▸ Aufgabenstellung:
1: Stimmen die Aussagen (a), (b) und (c) mit dem Textauszug überein? Beantworte jede mit Ja oder Nein und zitiere wörtlich die entscheidenden Worte. (a) Christa Mayer singt die Partie der Fricka. (b) Für die Projektionseffekte wird weiterhin Glasscheiben-Malerei verwendet. (c) Thielemann gestaltet den Walkürenritt als zermalmendes Luft-Getöse.
2: Welche Mitwirkenden auf der Bühne erwähnt der Textauszug namentlich? Nenne sie alle.

▸ Textauszug:
┌────────

Anja Harteros und Anja Kampe sind zwei der „Wundermädchen“ in dieser Aufführung, aber auch Christa Mayer als Fricka weiß die Gunst der Stunde – eine geradezu beispiellose Sängerfreundlichkeit – zu nutzen. Es ist spannend, ihrer Argumentation zu folgen. Da kann einem Wotan nur leid tun. Vitalij Kowaljow kraftvoll und wendig, wirkt jung für diese Rolle, ist ja auch noch jung. Auch daraus macht die Regisseurin etwas: Der ideologisch durchgebeutelte Wotan wäre vielleicht in der Lage, das Steuer herumzureißen, wirkten da nicht beharrende Gegenkräfte wie Fricka. Ihr tragen die gehörnten Fabelwesen einen weißen Lederfauteuil nach, in dem Wotan dann kümmerlich einsinken wird. Vitalij Kowaljow holt gestalterisch das Maximum raus für sich.
Das Alte und das Neue: Stimmt schon, Schneider-Siemssens Weltesche sieht aus, als hätte sie Clemens Holzmeister entworfen und Jakob Adlhart geschnitzt. Passt eh so nach Salzburg. Die einstige Glasscheiben-Malerei für Projektionseffekte ist nun natürlich durch Video ersetzt. Ein Unterschied wie zwischen Vinyl und CD – man könnte dem Alten aus Idologie- und Stimmungsgründen durchaus nachweinen.
Den Sternenkreis, auf dem Wotan und Fricka wandeln, hat der Neo-Ausstatter Jens Kilian dann ziemlich weit vom Karajan-Vorbild weggerückt. Da werden jetzt die Namen der Nibelungen und Wälsungen projiziert, Stammbäume und Intrigen-Linien einer aus den Fugen geratenden Chronique scandaleuse. Bei so etwas wie dem „Ring“ könnte sich ohne Spickzettel sogar Walvater Wotan verheddern...
Also kommt sogar leichte Ironie ins Spiel, auch im völlig statisch gelösten Walkürenritt, den Thielemann als schneidigen Marsch spielen und singen lässt und nicht als zermalmendes Luft-Getöse. Das ist sehr eigen, aber überzeugend.
Im Programmalmanach versichert Regisseurin Vera Nemirova, dass sie die Geschichte im heute angesiedelt wissen will, dass ihre Sängerdarsteller die Erfahrung heutigen Regietheaters auch gar nicht ablegen könnten. Nemirova vertraut dem Plot, entsagt sich übergestülpter Deutungen. Sie nimmt Wagners Dichtung durchaus beim Wort, und das ist gut so, weil anschaulich genug. Die Charaktere sind liebevoll gezeichnet, bis in die Schar der Walküren hinein. Hätte das Attribut „werktreu“ nicht die verdächtige Konnotation von Wotan mit Hörndln, man müsste dieses Wort als Adelprädikat für eine Regiehaltung vergeben, der das Osterfestspielpublikum große Begeisterung entgegen brachte. Den allermeisten Jubel haben verdientermaßen die Staatskapelle und Thielemann eingeheimst.

└────────

▸ Datenauszug:

┌────────

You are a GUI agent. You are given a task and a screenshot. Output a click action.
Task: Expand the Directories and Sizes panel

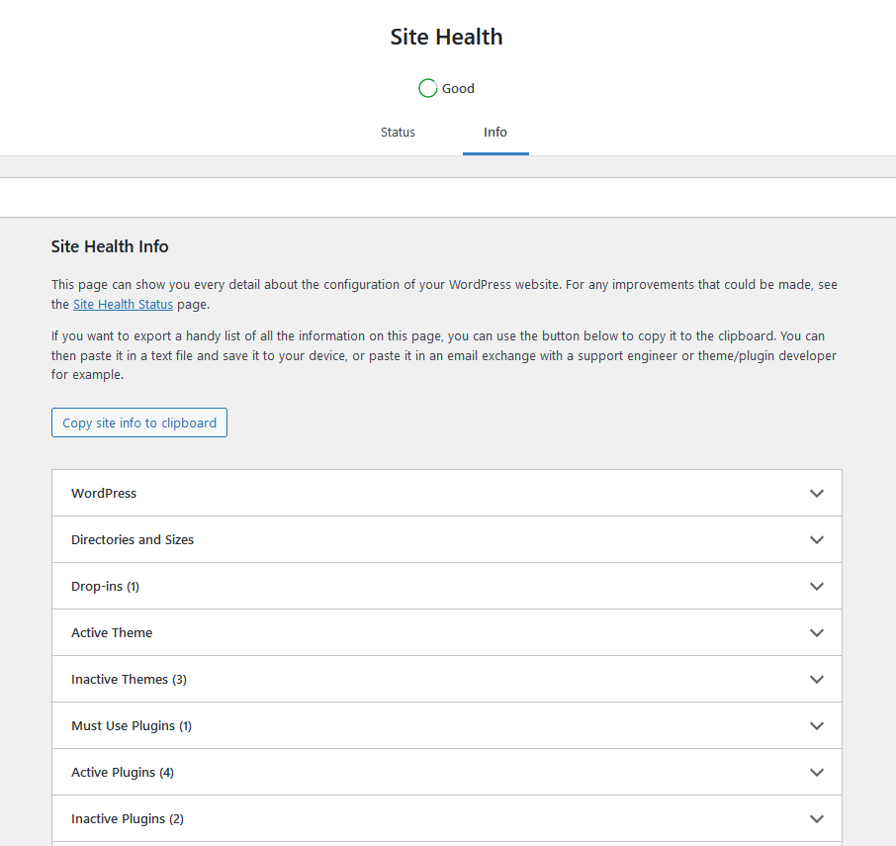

└────────

▸ Ergebnisse:
1:
(a) Ja: „Christa Mayer als Fricka“
(b) Nein: „Die einstige Glasscheiben-Malerei für Projektionseffekte ist nun natürlich durch Video ersetzt.“
(c) Nein: „den Thielemann als schneidigen Marsch spielen und singen lässt und nicht als zermalmendes Luft-Getöse“

2: Anja Harteros, Anja Kampe, Christa Mayer, Vitalij Kowaljow